Andrea Ablasser, Glen Barber, and Zhijian J. Chen will be awarded the Paul Ehrlich and Ludwig Darmstaedter Prize 2025
Award recognizes the discovery of a fundamental signaling pathway of innate immunity
Copyright: Titouan Veuillet/EPFL
Copyright: Ohio State University
Copyright: UT Southwestern Medical Center
It is extremely dangerous when, in response to either viral intruders or damage within the cell itself, DNA appears in the cytoplasm of a cell. Our immune system is then called upon to react immediately and initiate defensive measures. Just how it manages to do this is what the prizewinners researched and learned between 2008 and 2013 and have since been able to clarify more and more comprehensively. What they discovered are the stations and signals of an intracellular alarm system without which we could not survive. "The cGAS-STING signaling pathway is a foundation of our innate immune defense that has long been sought after," explains Prof. Thomas Boehm, chairman of the Paul Ehrlich Foundation’s Scientific Council. "With their discovery, the award winners have opened up the possibility for medicine to treat infections, cancer and inflammatory diseases more effectively than before."
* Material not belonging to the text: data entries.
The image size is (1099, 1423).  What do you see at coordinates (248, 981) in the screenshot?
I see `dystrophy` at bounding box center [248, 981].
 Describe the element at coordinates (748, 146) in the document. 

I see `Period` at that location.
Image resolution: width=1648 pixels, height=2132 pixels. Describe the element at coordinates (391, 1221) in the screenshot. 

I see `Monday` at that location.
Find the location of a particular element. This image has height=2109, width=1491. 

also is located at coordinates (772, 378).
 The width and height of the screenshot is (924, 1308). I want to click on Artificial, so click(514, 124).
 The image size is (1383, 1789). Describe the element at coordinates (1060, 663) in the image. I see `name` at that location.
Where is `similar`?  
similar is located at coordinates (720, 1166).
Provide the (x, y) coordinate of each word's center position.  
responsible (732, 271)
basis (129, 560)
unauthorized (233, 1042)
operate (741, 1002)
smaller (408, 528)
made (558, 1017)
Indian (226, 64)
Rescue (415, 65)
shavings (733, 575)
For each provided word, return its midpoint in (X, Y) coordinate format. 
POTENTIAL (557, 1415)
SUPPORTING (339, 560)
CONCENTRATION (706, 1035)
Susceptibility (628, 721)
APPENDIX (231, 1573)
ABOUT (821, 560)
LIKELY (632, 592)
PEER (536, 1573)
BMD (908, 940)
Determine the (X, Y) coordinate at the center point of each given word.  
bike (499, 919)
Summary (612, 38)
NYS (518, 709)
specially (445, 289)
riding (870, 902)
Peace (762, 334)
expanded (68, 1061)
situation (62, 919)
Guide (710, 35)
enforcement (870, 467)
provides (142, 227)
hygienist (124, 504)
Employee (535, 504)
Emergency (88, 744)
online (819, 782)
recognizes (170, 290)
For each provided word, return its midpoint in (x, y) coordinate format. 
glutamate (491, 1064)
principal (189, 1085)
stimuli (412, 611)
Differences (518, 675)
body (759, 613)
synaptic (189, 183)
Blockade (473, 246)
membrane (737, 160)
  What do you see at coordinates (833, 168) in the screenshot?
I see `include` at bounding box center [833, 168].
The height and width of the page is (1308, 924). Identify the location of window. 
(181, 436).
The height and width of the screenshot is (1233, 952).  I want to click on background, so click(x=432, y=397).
Ilya Mechnikov had already reported that nucleic acids such as DNA can trigger an immune reaction in 1908, when he was awarded the Nobel Prize for Medicine, which he shared with Paul Ehrlich. How this reaction takes place at the molecular-biological level only began to be clarified one hundred years later, in 2008, when Glen Barber and his team discovered a protein, that he called STING. This protein is anchored in the membrane of the cell's extensive tubular system, the endoplasmic reticulum (ER). Once an infection with DNA viruses occurs, STING commands certain genes in the cell nucleus to immediately start producing interferons. It is therefore, as the abbreviation says, a STimulator of INterferon Genes. The interferons are distributed in the surrounding tissue and stimulate the production of phagocytes and natural killer cells as well as other immune messengers.
How STING learned that DNA has appeared in the cytoplasm remained a mystery until 2012, when Zhijian ’James’ Chen and his team solved it. With extraordinary biochemical sophistication, Chen isolated and identified a small ring-shaped molecule – cyclic guanosine monophosphate adenosine monophosphate (cGAMP) –, which consists of two nucleotides and is capable of activating STING, and later succeeded at doing the same for the enzyme cGAS, which catalyzes the formation of cGAMP. In 2013, Andrea Ablasser characterized cGAMP in detail and showed that its production and structure differ chemically from those of other dinucleotides. Ablasser was awarded the Paul Ehrlich and Ludwig Darmstaedter Early Career Award 2014 for this achievement.
The prizewinners’ discoveries provide the following overall picture: The enzyme cGAS acts as a sensor for DNA in the cytoplasm. It clasps the DNA strands. Thereby it is enabled to change its conformation in such a way that it can produce the chemically unique messenger substance cGAMP from the molecules GTP and ATP, which are abundant in the cell’s interior. cGAMP in turn triggers the transducer STING, which then brings other signal molecules into the alarm chain. The target of this relay is the genes in the cell nucleus, according to whose plan interferons and other immune messengers are produced.
Over the past decade, the three prizewinners have mapped the branches of the signaling pathway they discovered in ever greater detail, paying particular attention to the fact that the cGAS sensor does not differentiate between foreign and own DNA. This makes sense, considering that the cell's own DNA normally only occurs in the cell nucleus and in the mitochondria. If it leaks into the cytoplasm, as in cancer cells for example, cGAS has to kick in and switch on the immune defense. However, this is also risky because it can lead to unfounded immune attacks on the body – something against which our cells have effective protective mechanisms. However, the older we get, the more likely these mechanisms are to fail. This explains the rising incidence of non-infectious inflammations, also known as sterile inflammations, which are the basis of classic autoimmune, cardiovascular and neurodegenerative diseases, including Parkinson's. Sterile inflammations are characterized by an overactive cGAS-STING signaling pathway.
Substances that inhibit this signaling pathway therefore have great therapeutic potential and play an important role in the research of many pharmaceutical companies. Andrea Ablasser succeeded in synthesizing the first STING inhibitor in 2018.Agonists of this signaling pathway are not only being tested in vaccine development, but also as cancer drugs, and show strong preclinical antitumor effects in combination with checkpoint inhibitors.